* Start Extracted text *

43. Jim Grenon approached the B.C. Securities Commission to obtain an exemption from the cease trading order in order to carry out the plan to transfer the unrealized tax loss potential of the CNR shares from Drummond/Excel to a third party.

44. In the event that the Appellant's appeal is allowed, Jim Grenon will receive a fee in the hundreds of thousands of dollars for his services in developing and facilitating the transfer of the CNR shares from Excel to the Appellant.

45. Jim Grenon contacted Bernie Katchen as part of the overall plan to transfer the CNR shares from Excel to the Appellant and advised Bernie Katchen to make the transactions of the CNR shares on April 13th, 1988 which are outlined in paragraphs 5(t) and 5(u) of the Reply to Notice of Appeal.

46. The transactions by Jeff Bergeson and Bernie Katchen relating to the sale of the CNR shares on April 13, 1988 outlined in paragraphs 5(t) and 5(u) of the Reply to Notice of Appeal were part and parcel of the preordained plan to facilitate the transfer of the CNR shares from Excel to the Appellant.

47. Jim Grenon agrees that the document entitled "Disposal of CNR Shares" and listed as production 29 of the Respondent's List of Documents appears to be an outline of the plan that he was involved in that resulted in the CNR shares belonging to Excel eventually being transferred to the Appellant.

48. The transactions involving the CNR shares made by Jeff Bergeson and Bernie Katchen on April 13, 1988 outlined in the Reply to Notice of Appeal at paragraphs 5(t) and 5(u) were part of the overall plan that saw the acquisition of the CNR shares by the Appellant.

49. In 1985, Bernie Katchen worked with Jim Grenon in putting together the tax loss purchase schemes.

50. Bernie Katchen trusted Jim Grenon and would perform a transaction at his direction on simply his say so [sic].

51. Bernie Katchen and Jeff Bergeson do not know each other.

* End Extracted text *
* Start Supplied records *

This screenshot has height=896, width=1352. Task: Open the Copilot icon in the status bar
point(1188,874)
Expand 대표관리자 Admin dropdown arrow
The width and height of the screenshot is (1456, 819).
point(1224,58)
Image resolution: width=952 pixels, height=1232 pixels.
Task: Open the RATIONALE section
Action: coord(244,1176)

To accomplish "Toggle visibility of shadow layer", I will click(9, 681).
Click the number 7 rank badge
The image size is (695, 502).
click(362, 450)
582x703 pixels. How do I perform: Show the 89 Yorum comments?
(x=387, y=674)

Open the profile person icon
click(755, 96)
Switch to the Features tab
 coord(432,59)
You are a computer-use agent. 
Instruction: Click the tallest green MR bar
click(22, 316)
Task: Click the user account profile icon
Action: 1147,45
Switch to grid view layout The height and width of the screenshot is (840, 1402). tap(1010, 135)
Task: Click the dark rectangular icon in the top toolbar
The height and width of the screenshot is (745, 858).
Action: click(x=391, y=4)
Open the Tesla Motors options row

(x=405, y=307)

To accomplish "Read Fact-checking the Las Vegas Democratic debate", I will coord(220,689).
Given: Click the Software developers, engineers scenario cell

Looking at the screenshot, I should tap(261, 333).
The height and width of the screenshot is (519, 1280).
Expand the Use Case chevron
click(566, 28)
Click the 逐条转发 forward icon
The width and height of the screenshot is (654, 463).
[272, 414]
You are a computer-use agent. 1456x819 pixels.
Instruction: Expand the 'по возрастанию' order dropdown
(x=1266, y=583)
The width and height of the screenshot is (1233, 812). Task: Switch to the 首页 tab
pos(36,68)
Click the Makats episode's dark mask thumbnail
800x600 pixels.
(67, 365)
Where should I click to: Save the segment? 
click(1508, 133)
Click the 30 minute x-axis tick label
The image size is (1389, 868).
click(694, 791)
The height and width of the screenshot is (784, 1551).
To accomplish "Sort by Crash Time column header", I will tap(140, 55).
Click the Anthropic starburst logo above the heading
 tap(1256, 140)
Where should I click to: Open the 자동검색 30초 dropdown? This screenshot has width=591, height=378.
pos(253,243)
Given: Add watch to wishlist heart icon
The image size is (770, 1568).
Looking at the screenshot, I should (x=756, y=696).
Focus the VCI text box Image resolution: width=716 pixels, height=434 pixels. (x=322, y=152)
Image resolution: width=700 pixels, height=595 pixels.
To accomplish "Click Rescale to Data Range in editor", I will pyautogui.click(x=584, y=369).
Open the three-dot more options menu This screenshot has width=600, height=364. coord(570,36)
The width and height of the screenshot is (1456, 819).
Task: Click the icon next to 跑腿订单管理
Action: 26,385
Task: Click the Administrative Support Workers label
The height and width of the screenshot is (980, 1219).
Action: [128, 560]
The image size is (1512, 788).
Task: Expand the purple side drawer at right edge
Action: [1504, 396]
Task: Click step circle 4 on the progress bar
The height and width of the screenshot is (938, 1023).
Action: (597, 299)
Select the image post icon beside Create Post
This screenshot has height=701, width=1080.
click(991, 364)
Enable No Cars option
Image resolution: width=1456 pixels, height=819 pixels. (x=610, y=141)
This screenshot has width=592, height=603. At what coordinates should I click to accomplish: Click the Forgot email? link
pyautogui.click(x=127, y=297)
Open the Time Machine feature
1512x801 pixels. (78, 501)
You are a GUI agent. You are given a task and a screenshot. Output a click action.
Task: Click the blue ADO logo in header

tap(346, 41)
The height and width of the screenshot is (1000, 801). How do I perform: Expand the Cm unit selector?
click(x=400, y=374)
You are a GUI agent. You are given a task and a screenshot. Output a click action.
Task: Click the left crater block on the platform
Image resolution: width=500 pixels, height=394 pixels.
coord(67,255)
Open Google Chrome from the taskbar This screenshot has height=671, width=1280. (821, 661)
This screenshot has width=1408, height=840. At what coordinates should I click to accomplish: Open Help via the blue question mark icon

* End Supplied records *

• **Problem set**:
• a. Name every person who appears in the passage on the CNR shares.
• b. Copy out part of the passage on the CNR shares word for word, starting with "49. In 1985, Bernie" and going on through "know each other.".
The lines after the passage come from a separate source.

• **Task-by-task outputs**:
• a. Jim Grenon, Bernie Katchen, Jeff Bergeson

• b.
49. In 1985, Bernie Katchen worked with Jim Grenon in putting together the tax loss purchase schemes.

50. Bernie Katchen trusted Jim Grenon and would perform a transaction at his direction on simply his say so [sic].

51. Bernie Katchen and Jeff Bergeson do not know each other.